**Exercises:**
1/ In the discussion of the rear-projected Ilia scan, which item showed the image of the unscanned Ilia up on the screen?
2/ Carry the discussion of the rear-projected Ilia scan forward from its final sentence.

Made by Abel & Associates, I presume - one of the few things they did that made it into the final film. It would have had to have been by them, as it was rear-projected on the set (BTS photos show this), so it was made prior to/during shooting. It was also longer than what we saw, starting with an image of Ilia in her bathrobe and continuing all the way down to the skeletal level.
 
Made by Abel & Associates, I presume - one of the few things they did that made it into the final film. It would have had to have been by them, as it was rear-projected on the set (BTS photos show this), so it was made prior to/during shooting. It was also longer than what we saw, starting with an image of Ilia in her bathrobe and continuing all the way down to the skeletal level.
Where did you learn this?
 
One of the trading cards had the skeletal image, one of the Milton Bradley jigsaw puzzles of the time had the image of the unscanned Ilia up on the screen. (Only pics of the latter I can find are on either eBay or Etsy, so I can't show them here.) They wouldn't have ginned that up just for a publicity photo, esp. at a point when none of the finished fx were ready (another of those puzzles has the not-quite-finished Enterprise composited against a nebula), so it had to have been done on the set.

**Data listing:**
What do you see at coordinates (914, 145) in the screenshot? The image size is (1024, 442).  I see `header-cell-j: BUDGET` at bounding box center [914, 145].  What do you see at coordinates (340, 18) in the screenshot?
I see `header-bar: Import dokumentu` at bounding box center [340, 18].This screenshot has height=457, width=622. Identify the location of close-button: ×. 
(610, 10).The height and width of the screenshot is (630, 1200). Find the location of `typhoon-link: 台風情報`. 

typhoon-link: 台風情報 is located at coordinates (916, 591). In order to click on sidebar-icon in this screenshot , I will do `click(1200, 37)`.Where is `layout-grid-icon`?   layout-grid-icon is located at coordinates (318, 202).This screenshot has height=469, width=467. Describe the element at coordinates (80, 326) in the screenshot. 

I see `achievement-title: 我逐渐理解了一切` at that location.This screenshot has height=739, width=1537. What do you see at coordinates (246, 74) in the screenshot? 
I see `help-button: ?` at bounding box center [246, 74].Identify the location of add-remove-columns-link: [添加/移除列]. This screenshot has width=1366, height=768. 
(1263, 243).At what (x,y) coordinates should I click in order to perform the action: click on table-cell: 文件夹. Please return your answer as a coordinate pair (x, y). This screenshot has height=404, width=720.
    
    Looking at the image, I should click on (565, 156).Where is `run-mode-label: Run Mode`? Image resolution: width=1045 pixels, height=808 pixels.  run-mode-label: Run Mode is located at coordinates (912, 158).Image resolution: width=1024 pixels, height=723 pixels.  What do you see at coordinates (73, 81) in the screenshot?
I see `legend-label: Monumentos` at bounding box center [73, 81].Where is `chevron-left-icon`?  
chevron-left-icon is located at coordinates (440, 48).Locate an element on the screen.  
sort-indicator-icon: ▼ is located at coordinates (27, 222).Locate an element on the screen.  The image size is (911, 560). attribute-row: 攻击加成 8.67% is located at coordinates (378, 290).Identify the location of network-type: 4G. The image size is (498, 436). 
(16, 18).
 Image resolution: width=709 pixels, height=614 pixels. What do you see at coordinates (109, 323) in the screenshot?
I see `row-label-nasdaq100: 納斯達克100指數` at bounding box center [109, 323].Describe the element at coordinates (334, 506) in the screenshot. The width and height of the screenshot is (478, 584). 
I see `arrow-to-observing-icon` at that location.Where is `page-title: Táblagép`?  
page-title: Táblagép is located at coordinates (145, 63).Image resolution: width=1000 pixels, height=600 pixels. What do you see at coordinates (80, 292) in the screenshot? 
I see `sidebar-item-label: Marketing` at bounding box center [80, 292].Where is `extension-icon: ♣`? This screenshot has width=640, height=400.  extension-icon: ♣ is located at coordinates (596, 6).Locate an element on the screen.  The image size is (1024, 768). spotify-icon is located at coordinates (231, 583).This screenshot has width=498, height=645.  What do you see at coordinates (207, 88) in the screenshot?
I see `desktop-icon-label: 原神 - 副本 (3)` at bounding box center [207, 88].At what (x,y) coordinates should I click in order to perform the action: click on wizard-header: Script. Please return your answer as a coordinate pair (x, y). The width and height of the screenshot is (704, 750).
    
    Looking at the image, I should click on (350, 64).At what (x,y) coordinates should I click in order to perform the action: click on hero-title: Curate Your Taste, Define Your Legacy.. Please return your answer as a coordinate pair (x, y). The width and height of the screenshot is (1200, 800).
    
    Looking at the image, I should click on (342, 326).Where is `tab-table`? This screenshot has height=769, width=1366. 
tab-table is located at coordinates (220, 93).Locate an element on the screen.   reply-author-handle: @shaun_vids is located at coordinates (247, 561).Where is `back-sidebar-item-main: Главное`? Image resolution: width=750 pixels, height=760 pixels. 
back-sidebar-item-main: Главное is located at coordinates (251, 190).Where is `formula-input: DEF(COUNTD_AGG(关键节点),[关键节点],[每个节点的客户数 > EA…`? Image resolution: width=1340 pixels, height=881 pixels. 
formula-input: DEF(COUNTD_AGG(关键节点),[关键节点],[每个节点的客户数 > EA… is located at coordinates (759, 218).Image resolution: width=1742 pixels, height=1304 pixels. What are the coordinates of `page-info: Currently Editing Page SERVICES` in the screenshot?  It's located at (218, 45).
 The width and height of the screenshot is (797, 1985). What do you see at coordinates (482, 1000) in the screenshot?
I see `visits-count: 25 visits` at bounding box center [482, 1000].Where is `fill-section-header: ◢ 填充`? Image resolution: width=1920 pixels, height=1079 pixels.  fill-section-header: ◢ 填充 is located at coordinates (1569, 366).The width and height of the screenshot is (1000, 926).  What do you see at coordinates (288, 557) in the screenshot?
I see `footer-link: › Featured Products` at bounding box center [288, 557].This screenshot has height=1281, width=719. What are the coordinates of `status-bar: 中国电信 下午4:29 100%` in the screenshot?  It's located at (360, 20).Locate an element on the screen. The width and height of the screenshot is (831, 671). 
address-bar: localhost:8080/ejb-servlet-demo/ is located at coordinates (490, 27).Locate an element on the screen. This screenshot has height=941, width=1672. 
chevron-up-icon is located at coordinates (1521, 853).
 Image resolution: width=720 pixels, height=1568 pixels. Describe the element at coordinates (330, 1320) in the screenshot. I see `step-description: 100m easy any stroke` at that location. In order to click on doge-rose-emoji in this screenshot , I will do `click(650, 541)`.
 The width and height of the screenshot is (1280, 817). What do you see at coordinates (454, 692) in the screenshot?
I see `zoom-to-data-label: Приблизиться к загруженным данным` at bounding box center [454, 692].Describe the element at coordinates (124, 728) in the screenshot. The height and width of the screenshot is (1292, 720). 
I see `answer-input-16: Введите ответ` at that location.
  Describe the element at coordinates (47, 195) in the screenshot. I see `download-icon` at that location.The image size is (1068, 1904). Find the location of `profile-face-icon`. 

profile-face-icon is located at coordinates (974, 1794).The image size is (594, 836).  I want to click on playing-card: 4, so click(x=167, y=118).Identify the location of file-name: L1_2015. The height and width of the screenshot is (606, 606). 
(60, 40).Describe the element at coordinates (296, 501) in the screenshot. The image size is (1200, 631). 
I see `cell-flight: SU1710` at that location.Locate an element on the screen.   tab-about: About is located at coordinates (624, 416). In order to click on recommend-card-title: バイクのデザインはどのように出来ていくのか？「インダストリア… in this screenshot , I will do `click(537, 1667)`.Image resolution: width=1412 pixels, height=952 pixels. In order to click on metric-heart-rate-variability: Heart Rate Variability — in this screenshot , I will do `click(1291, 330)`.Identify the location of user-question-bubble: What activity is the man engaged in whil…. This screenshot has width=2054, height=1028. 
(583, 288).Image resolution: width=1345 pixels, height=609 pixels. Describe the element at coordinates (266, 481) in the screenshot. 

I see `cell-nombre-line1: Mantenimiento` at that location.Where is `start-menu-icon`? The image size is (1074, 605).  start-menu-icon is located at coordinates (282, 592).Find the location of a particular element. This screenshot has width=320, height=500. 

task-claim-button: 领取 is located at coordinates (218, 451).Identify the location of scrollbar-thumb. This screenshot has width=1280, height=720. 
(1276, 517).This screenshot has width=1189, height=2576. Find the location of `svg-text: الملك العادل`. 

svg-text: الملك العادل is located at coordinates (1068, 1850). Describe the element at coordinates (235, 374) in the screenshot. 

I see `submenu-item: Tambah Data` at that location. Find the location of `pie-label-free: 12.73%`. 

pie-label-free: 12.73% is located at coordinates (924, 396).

**Answers to each task:**
1/ One of the Milton Bradley jigsaw puzzles of the time.

2/
 
Where do you think they sourced (or made) the graphic for Ilia's body scan?
Made by Abel & Associates, I presume - one of the few things they did that made it into the final film. It would have had to have been by them, as it was rear-projected on the set (BTS photos show this), so it was made prior to/during shooting. It was also longer than what we saw, starting with an image of Ilia in her bathrobe and continuing all the way down to the skeletal level.
Where did you learn this?
This is all just speculation, but I'm guessing that the Ilia body scan images were produced by an actual medical scanning device of the time, as those images look pretty legit and not something Abel & Associates would have come up with. I do believe it is an actual scan of Persis Khambatta's body. They probably contracted a medical or computer company with the appropriate hardware to do so.

FWIW, in the end credits, there is a credit for "Medical Computer Displays Courtesy of DIGITAL EQUIPMENT CORPORATION". I don't know for sure if the body scan is being attributed to that, but it sounds likely. But then again that was a computer company and not a medical device lab. The other medical computer displays we see in the film are of Spock's brain in sickbay after his spacewalk. I've sourced one of those 3 brain-scan videos here, but unsure about the other two.

I also sourced the "Osmotic Micropump" video back when I was doing a deep dive for the bridge display videos, but can't for the life of me remember where I found it.